In 1993, firearms caused 70 percent of the 29,526 homicides reported in the United States. Furthermore, assailants using a firearm attack 1.3 million people every year. Disarming the Criminal (DTC) is a program operated by the Bureau of Alcohol, Tobacco and Firearms (ATF) designed to improve law enforcement's ability to control illegally trafficked firearms and thereby reduce firearms violence.
DTC addresses illegal firearms trafficking by striking a balance between the ATF's existing direct investigations, newly developed technologies and unique information resources. These means are used to assist state and local law enforcement in the reduction of arms trafficking.

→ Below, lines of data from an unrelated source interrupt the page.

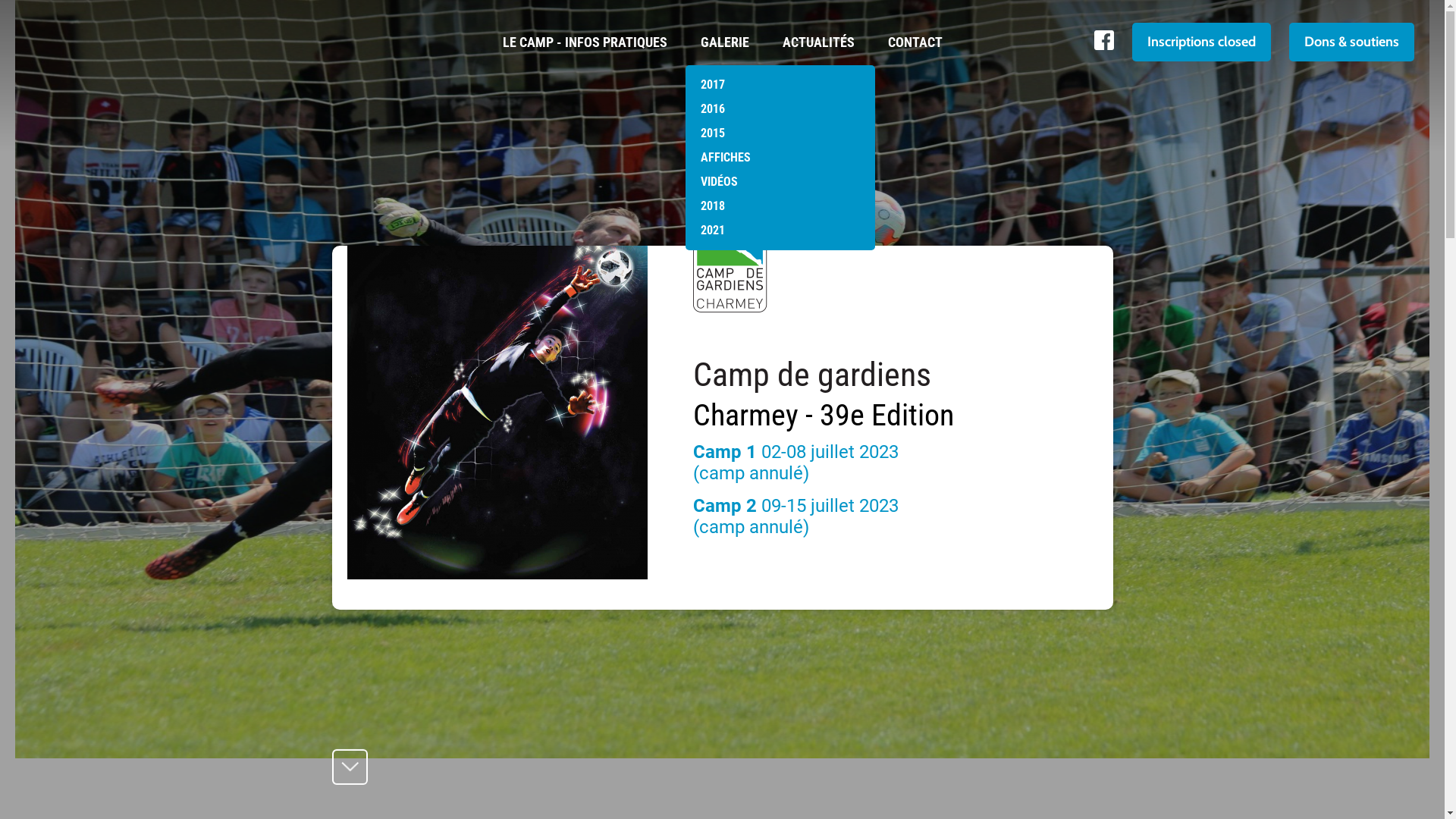 The height and width of the screenshot is (819, 1456). I want to click on 'CONTACT', so click(913, 32).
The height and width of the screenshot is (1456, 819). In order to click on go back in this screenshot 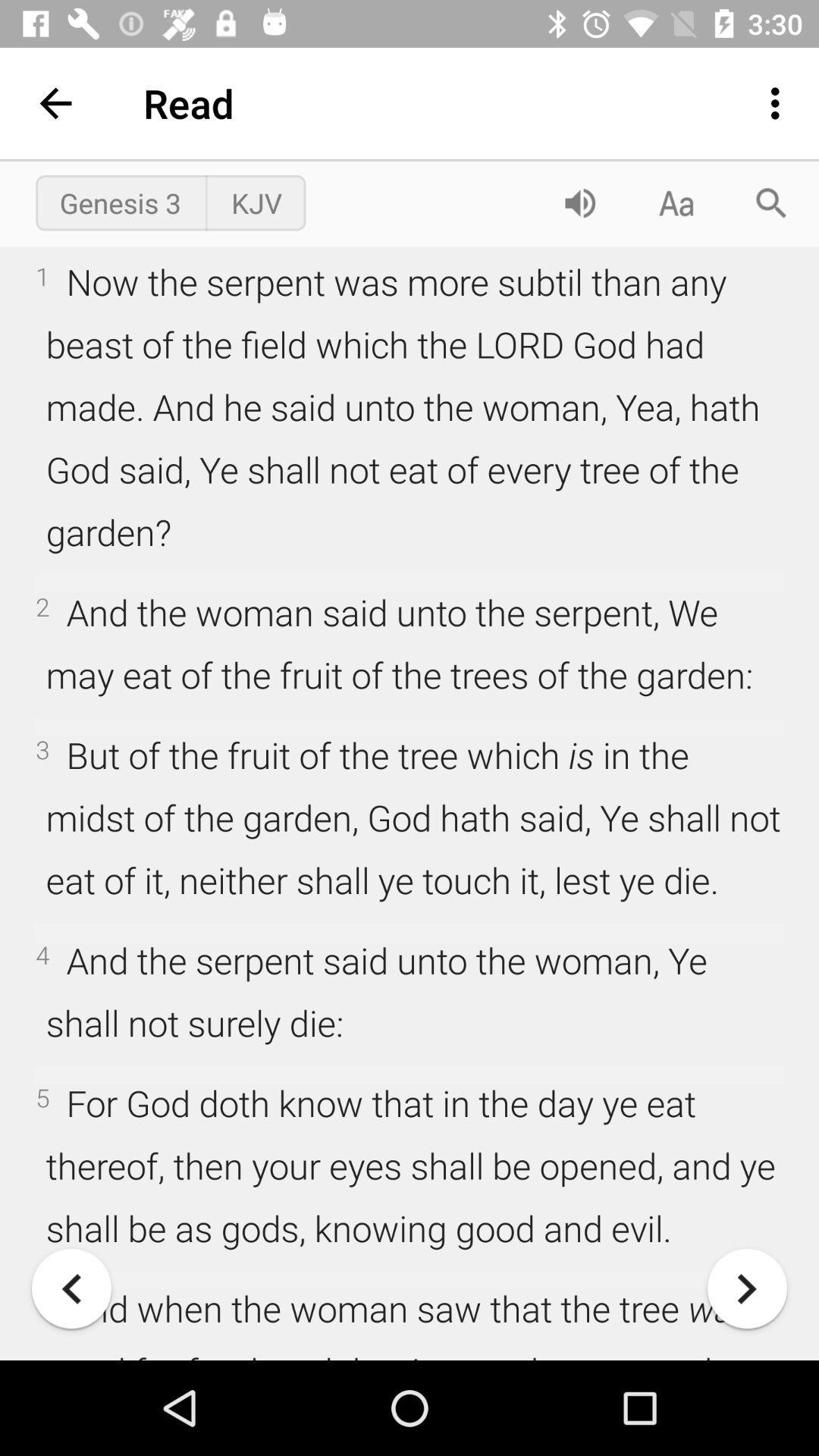, I will do `click(71, 1288)`.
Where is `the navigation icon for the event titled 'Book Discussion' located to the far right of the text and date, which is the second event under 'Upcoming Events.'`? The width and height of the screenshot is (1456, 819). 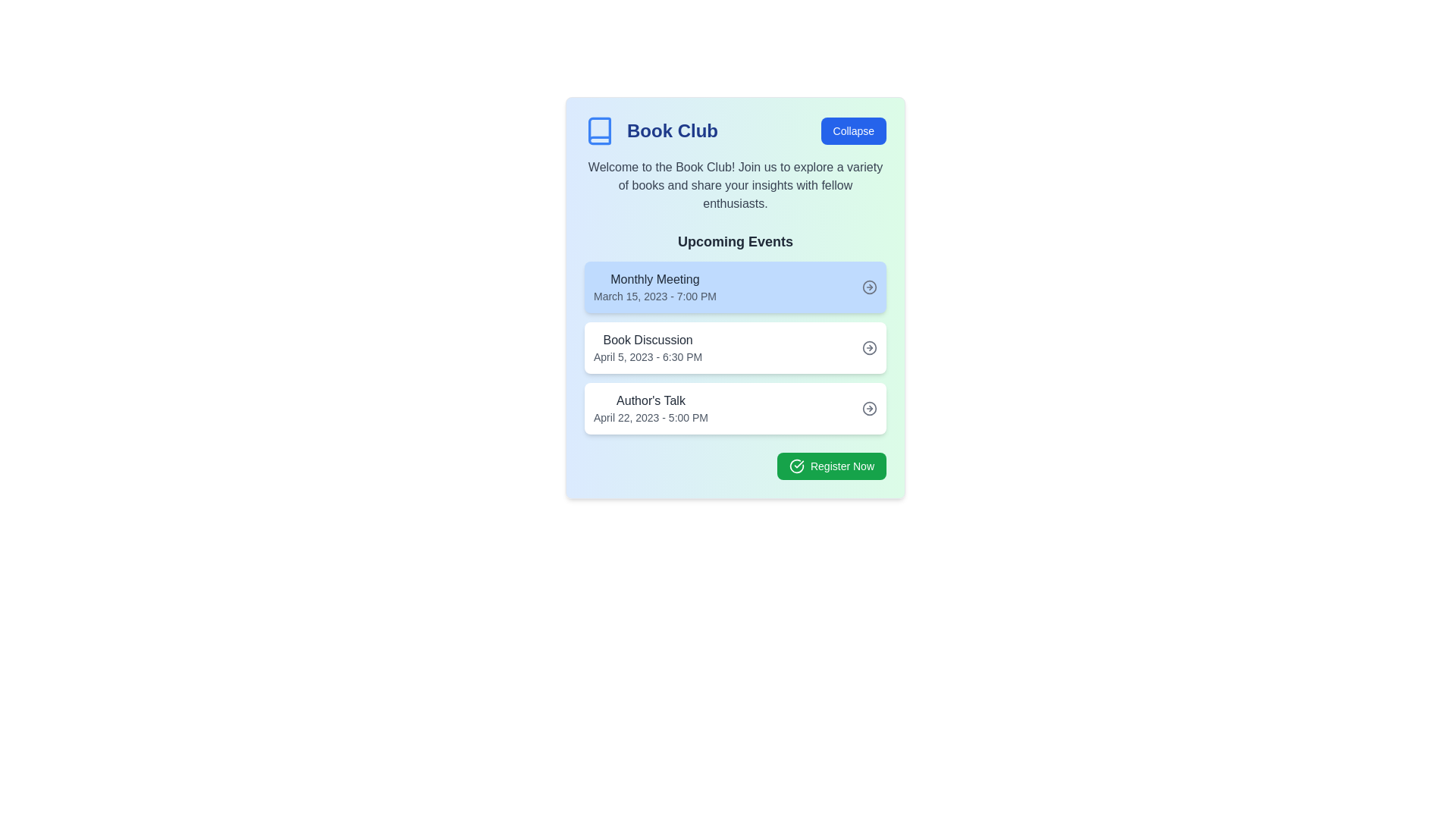 the navigation icon for the event titled 'Book Discussion' located to the far right of the text and date, which is the second event under 'Upcoming Events.' is located at coordinates (870, 348).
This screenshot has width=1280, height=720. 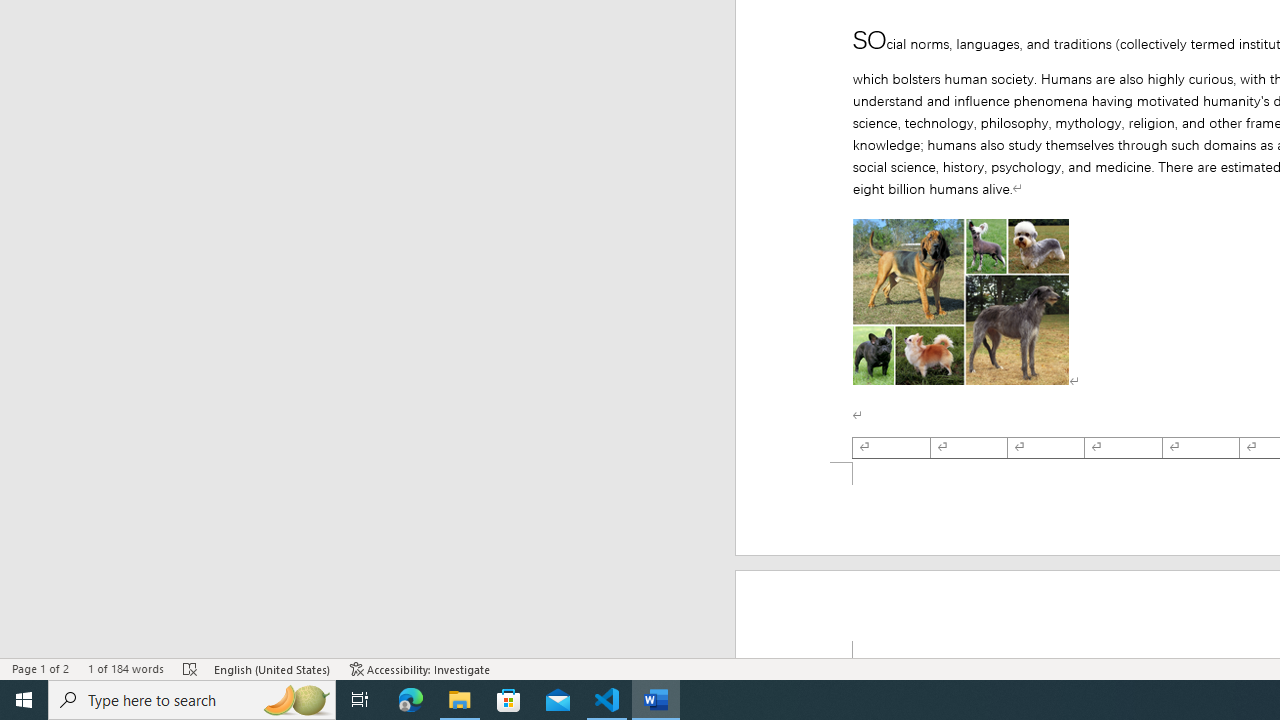 What do you see at coordinates (960, 302) in the screenshot?
I see `'Morphological variation in six dogs'` at bounding box center [960, 302].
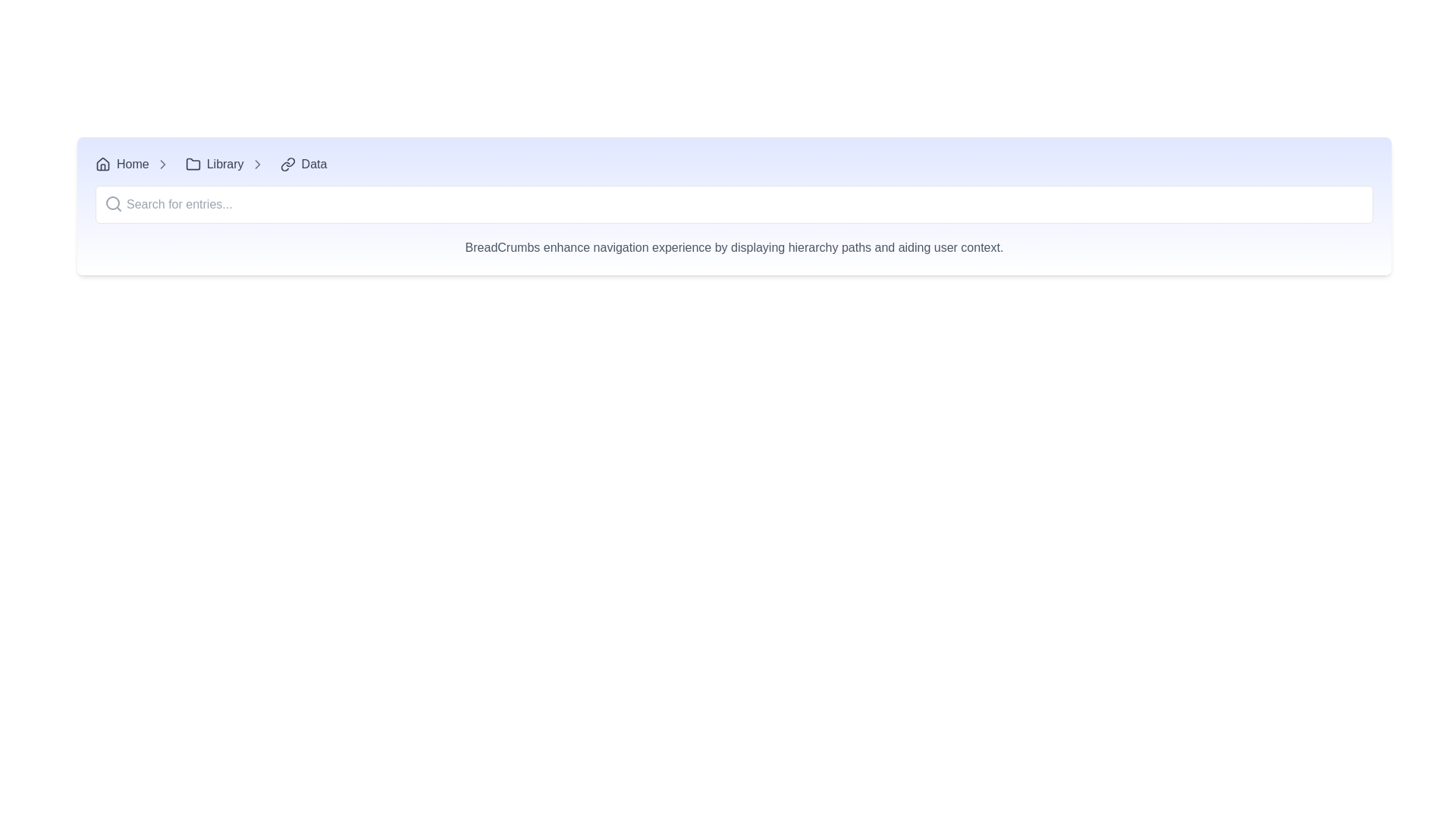  What do you see at coordinates (192, 164) in the screenshot?
I see `the Library icon in the breadcrumb navigation bar, which is located between the Home and Library labels` at bounding box center [192, 164].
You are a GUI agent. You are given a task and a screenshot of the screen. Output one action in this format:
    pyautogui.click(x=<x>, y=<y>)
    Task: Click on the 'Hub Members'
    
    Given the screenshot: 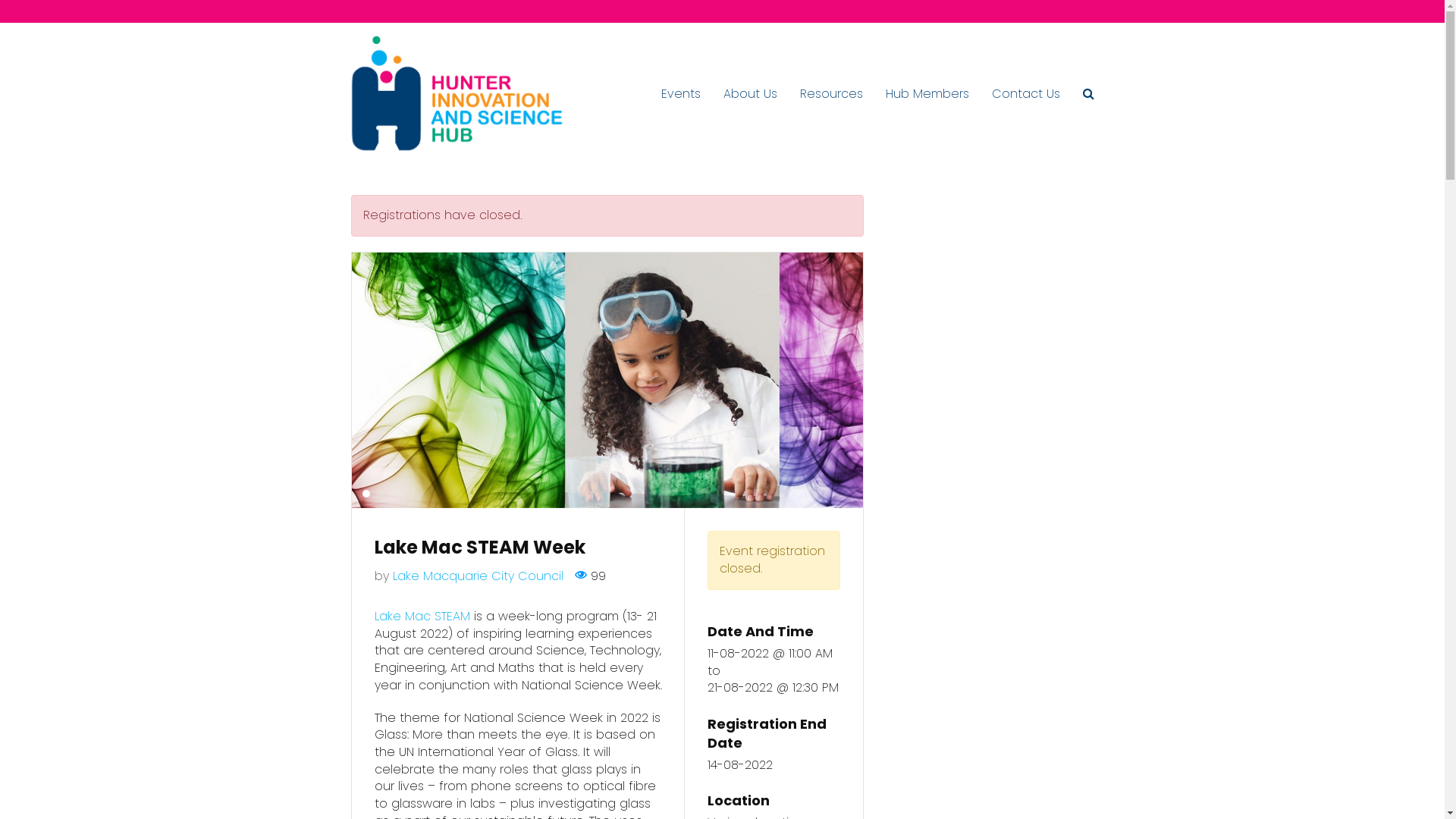 What is the action you would take?
    pyautogui.click(x=926, y=93)
    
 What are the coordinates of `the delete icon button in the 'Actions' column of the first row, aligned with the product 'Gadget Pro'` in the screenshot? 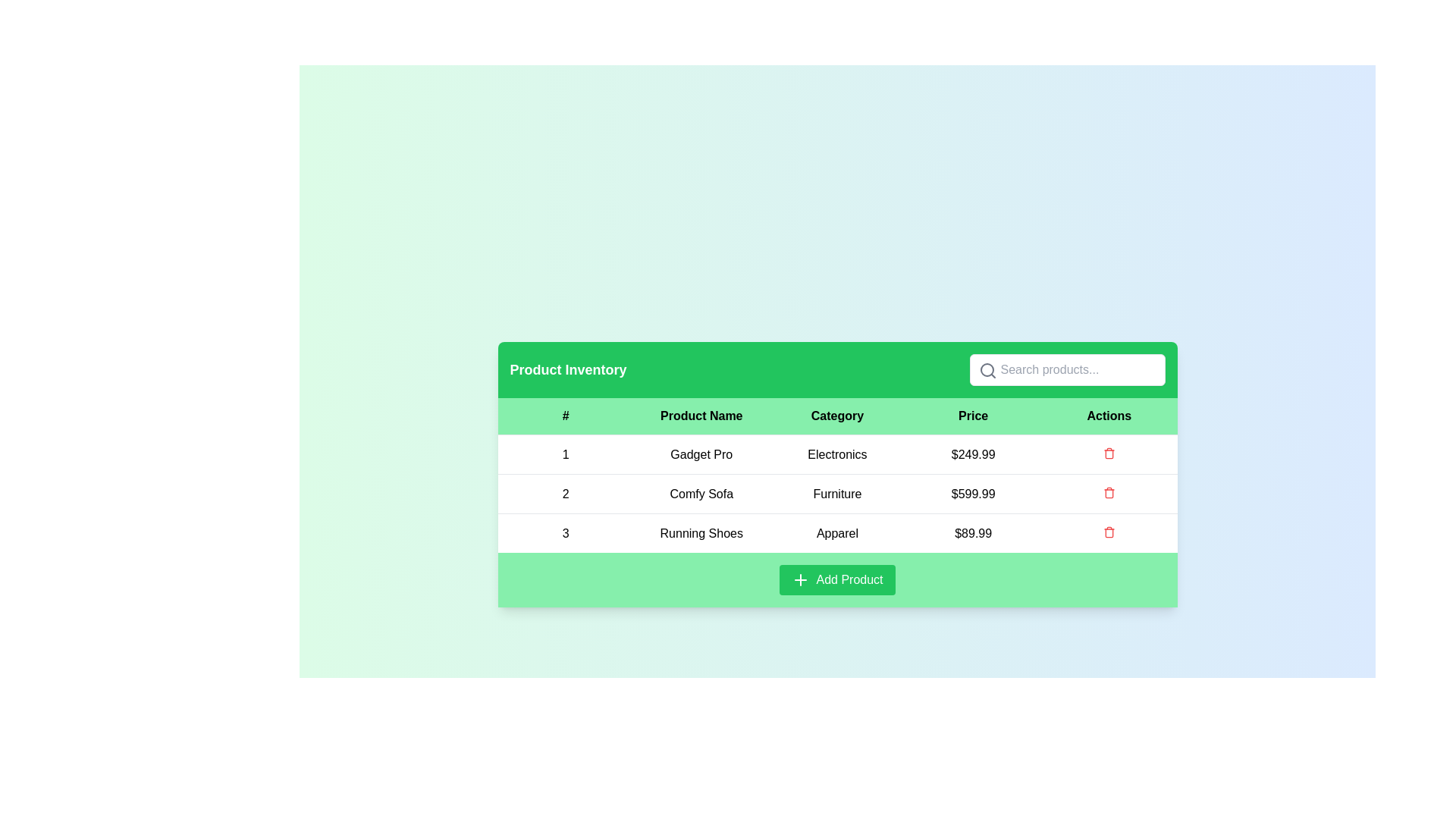 It's located at (1109, 453).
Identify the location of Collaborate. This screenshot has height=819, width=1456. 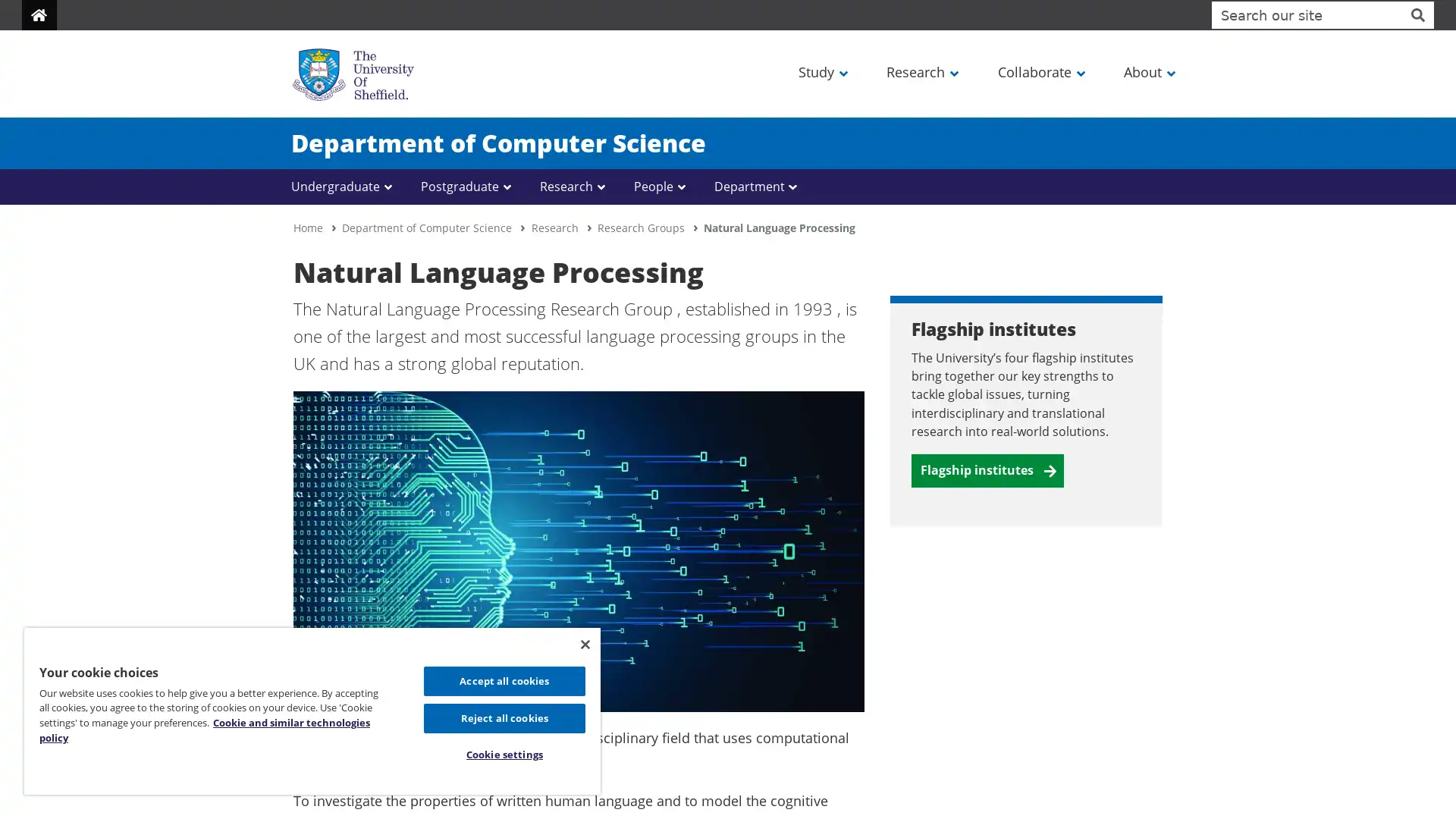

DTC collaborates with the academic community in researching patterns, trends and trafficking indicators. These factors are then programmed into the existing technologies that analyze firearm trace data. With the use of this enhanced technology, all levels of the law enforcement community are able to more effectively work upstream, towards the source of arms trafficking.
DTC's first step was updating the National Tracing Center (NTC), ATF's central collection and processing data center. Once the NTC had been modernized, it incorporated Project Lead, a program capable of analyzing NTC's data to find leads on criminal sources. DTC then gave ATF and other law enforcement agencies access to the Firearms Tracing System (FTS) so that they could both contribute data and take advantage of it.
Contribution to the FTS is not mandatory. In order to encourage grassroots participation in FTS, DTC issues periodical expanded trace result reports. These reports encourage users to understand the worth of the system and therefore contribute to it.
Since DTC's inception in 1994, its specially trained agents have been able to prosecute and incarcerate 2,230 illegal firearms traffickers. Using data provided by the National Institute of Justice, ATF has calculated that the 34,491 firearms seized in these cases have prevented 53,520 future firearms-related crimes. In fiscal terms, the arrests have saved the American public $38,802,000 in crime-related costs. DTC's use of a public-private collaboration has effectively enhanced existing methodologies with state-of-the-art technologies to provide a more thorough and proactive public service.